As we are doing life among the people, then we understand the needs of our communities. If we do that, then we can go do asset-based mapping and ask, “How can we really get our resources together with the community’s resources, find the strengths, not just the weaknesses, and chart a common path forward to lift these communities, both socially and economically.”

We were kind of okay at understanding how to lift the community spiritually, but the thing is we go with the spiritual aspect immediately, while the community doesn’t really pay attention to us unless we begin to reach and lift it up economically and then socially. At that time they will have an open ear to hear us about a spiritual lift.

CVB: Very interesting. I love the three-pronged attack. I love that because you have some churches that focus on just one of those three. Most of them, I would say, focus on the spiritual. A lot of them focus on the social justice and they leave off the spiritual or the economic. I don’t hear a lot of churches that focus on the economic and I find that interesting. Can you tell me a little bit of your experience in that third path?

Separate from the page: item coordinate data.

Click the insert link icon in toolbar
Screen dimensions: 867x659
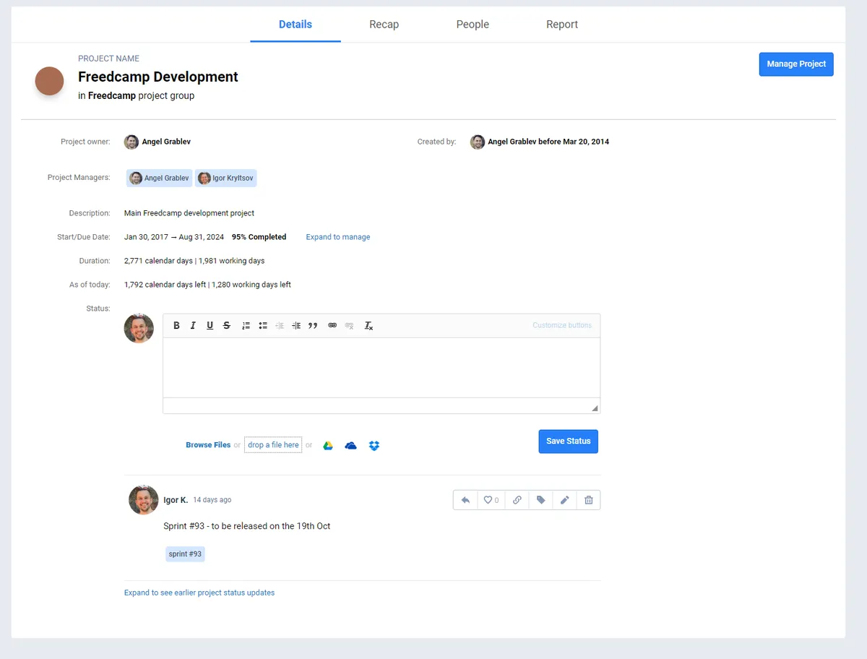(x=332, y=326)
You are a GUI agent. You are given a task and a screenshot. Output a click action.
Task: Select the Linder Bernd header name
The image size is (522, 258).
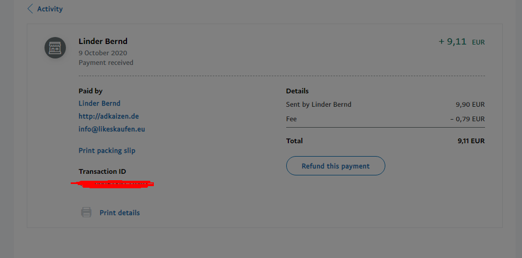pyautogui.click(x=103, y=41)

Svetlana: I come from communist Bulgaria and I have observed poverty settings. I understand the desire we all have for poverty alleviation. But we think that poverty is only material, and it is not. There’s spiritual, social, and then material poverty. I think the church had zeroed in on understanding what spiritual poverty is and maybe social poverty. But we’re not well equipped to tackle the material poverty when it doesn’t come in a neighborhood that is really struggling.

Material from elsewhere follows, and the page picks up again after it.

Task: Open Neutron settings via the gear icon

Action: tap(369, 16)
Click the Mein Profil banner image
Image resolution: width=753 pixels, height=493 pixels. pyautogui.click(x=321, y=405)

Coming from an Eastern Block country, which is a completely different cultural experience when it comes to material needs, I see we do have material poverty in North America, but it is not screaming at us in all of our neighborhoods. We know we have in every city maybe a segment that suffers a particular scarcity in the market. But the majority of our American experience is somewhat middle class and sometimes even upper middle class. So the question is, how do we get the ear of the middle class or the upper middle class to even pay attention to the gospel? I have come to the conclusion that neighborly love has an economic aspect and I am convinced that when we work to develop countries, we actually minister through the economic development of that country.

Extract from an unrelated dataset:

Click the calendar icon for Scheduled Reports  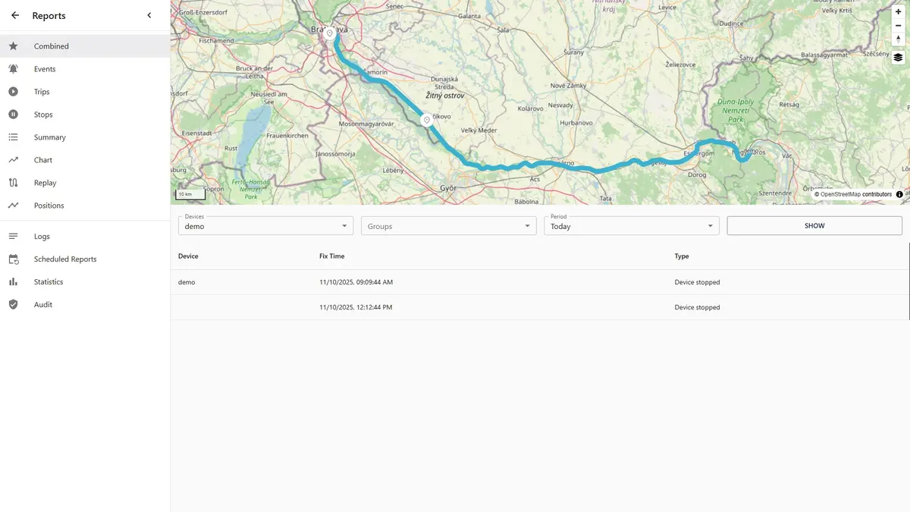12,259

It may sound like an oxymoron at the beginning, like why on earth are you going to develop an economy that’s already developed? Because most people in a developed economy are strictly focused on their pocket book. They’re looking at their finances, they’re looking at their material wealth. If we can come alongside them to say that we are not ostracizing them for caring to steward material wealth, but we actually can show them a better way to do it, then we really touch them where it really matters to them.

Jesus always had a way of connecting with culture where it mattered to culture instead of going with what first mattered to him. So I think if we go from the economical perspective and embed churches that make a lasting difference in the economy of a particular community, city, or state, and we begin to dream with that community and are real contributors to the GDP of that setting and of a country, we now are gaining the ear of those that have not paid attention to the church and its message.

CVB: And those are quite often influential people who can make real changes in the lives of those who don’t have the power.

Svetlana: People who can make structural and systemic changes. But they need to trust us that we have the wellbeing of their community in our hearts.

CVB: Right.

Svetlana: So the wellbeing is holistic. It is not one-sided. The wellbeing of a person is spiritual, social, and physical. The wellbeing of a community is spiritual, social, and economic.